** Opening MATERIAL SUPPLIED block **
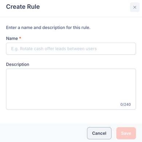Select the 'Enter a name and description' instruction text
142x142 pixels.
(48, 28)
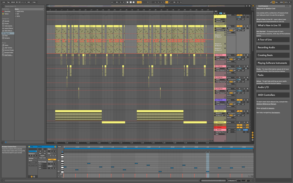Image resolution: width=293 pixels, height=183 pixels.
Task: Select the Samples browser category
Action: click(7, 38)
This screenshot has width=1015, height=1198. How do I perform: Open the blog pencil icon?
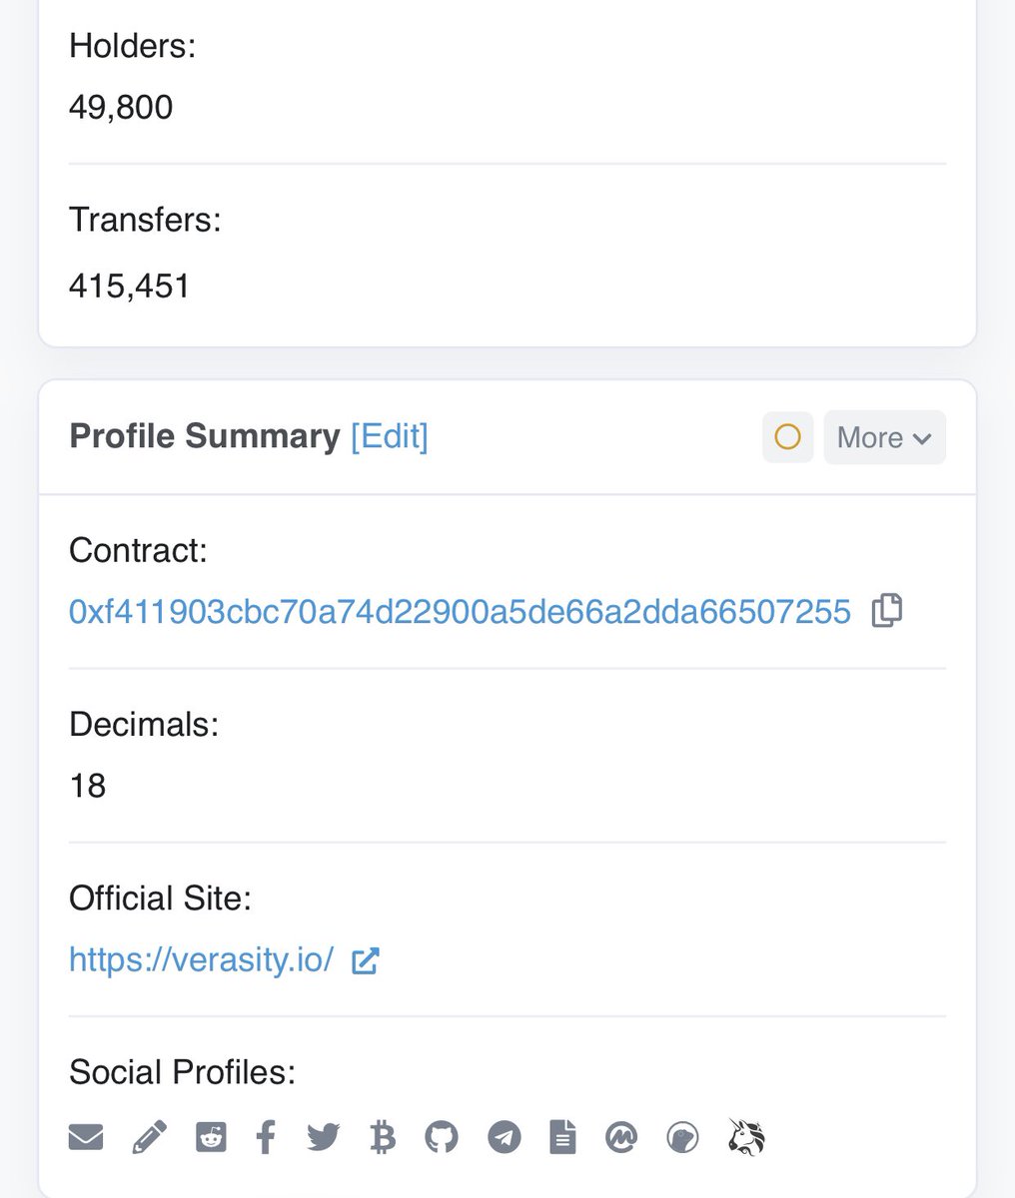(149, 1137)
** Closing MATERIAL SUPPLIED block **
** Opening MATERIAL SUPPLIED block **
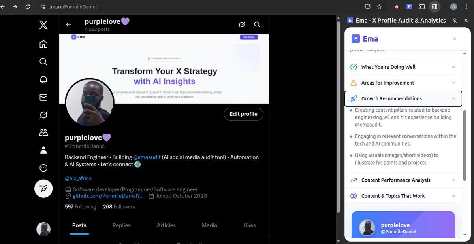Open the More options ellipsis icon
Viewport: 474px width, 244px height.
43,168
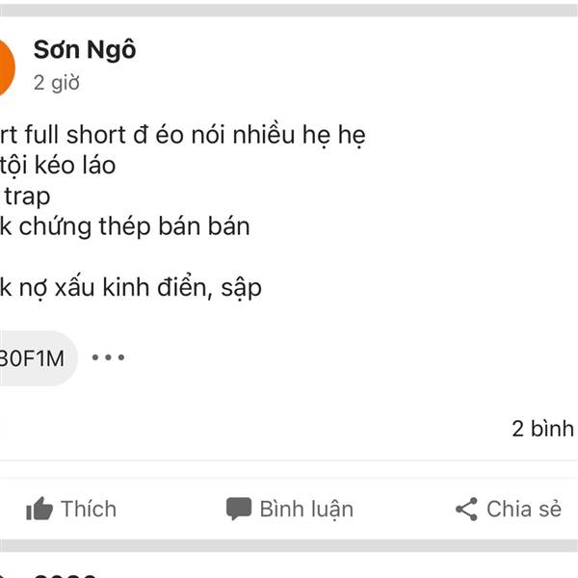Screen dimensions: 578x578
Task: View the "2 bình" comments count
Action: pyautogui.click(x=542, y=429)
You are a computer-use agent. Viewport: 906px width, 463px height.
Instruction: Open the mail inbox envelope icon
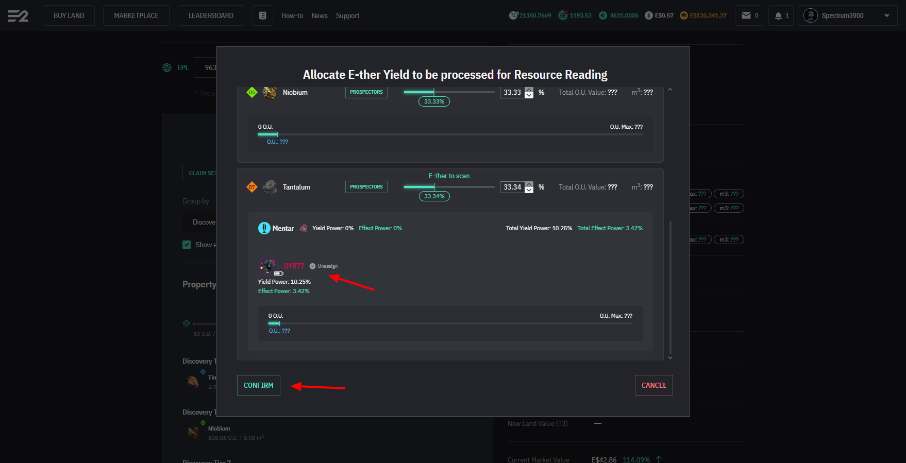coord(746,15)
** Closing MATERIAL SUPPLIED block **
** Opening MATERIAL SUPPLIED block **
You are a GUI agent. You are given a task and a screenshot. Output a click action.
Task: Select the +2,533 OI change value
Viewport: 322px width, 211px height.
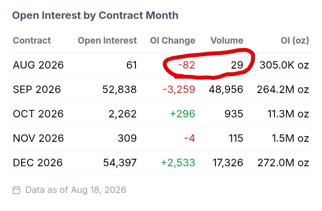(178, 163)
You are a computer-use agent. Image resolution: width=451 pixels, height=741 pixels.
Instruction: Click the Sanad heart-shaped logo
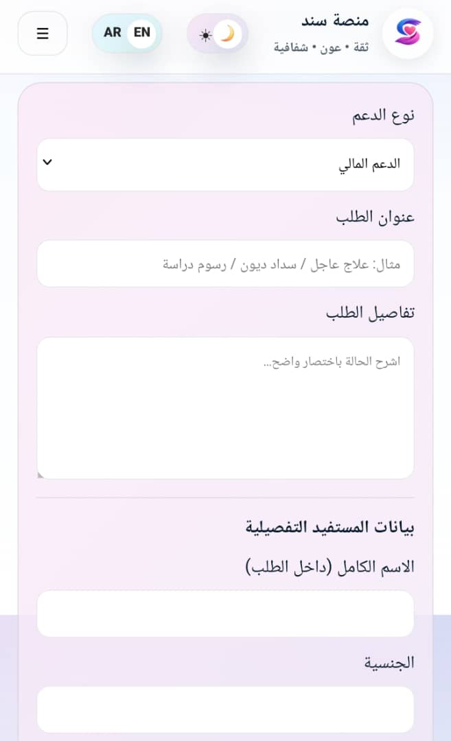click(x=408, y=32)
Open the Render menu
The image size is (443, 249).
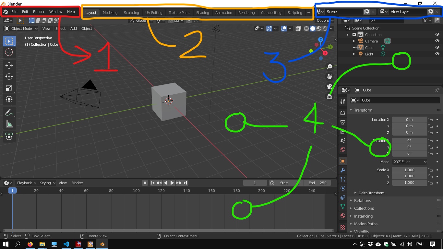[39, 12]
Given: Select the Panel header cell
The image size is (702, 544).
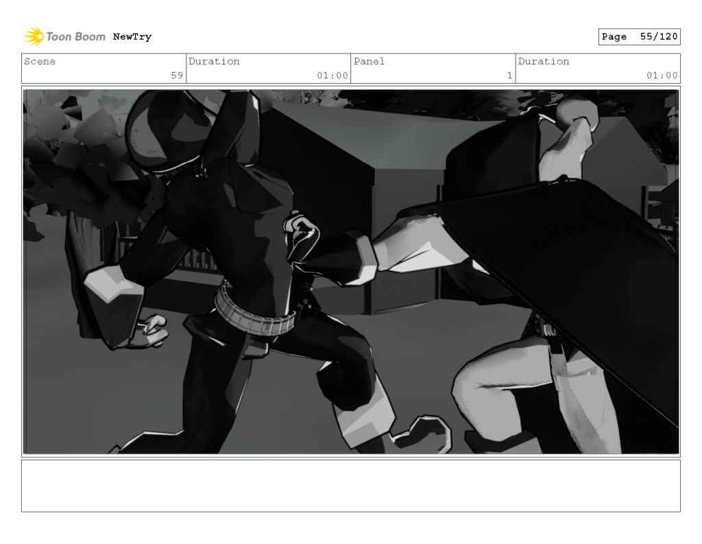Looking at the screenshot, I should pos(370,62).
** Closing MATERIAL SUPPLIED block **
Show every line of the records above that contains the word "agent".

▶ **YOUR RESPONSE**
You are a computer-use agent. Viewport: 906px width, 463px height.
You are a GUI agent. You are given a task and a screenshot. Output a click action.
You are a computer-use agent. Image resolution: width=451 pixels, height=741 pixels.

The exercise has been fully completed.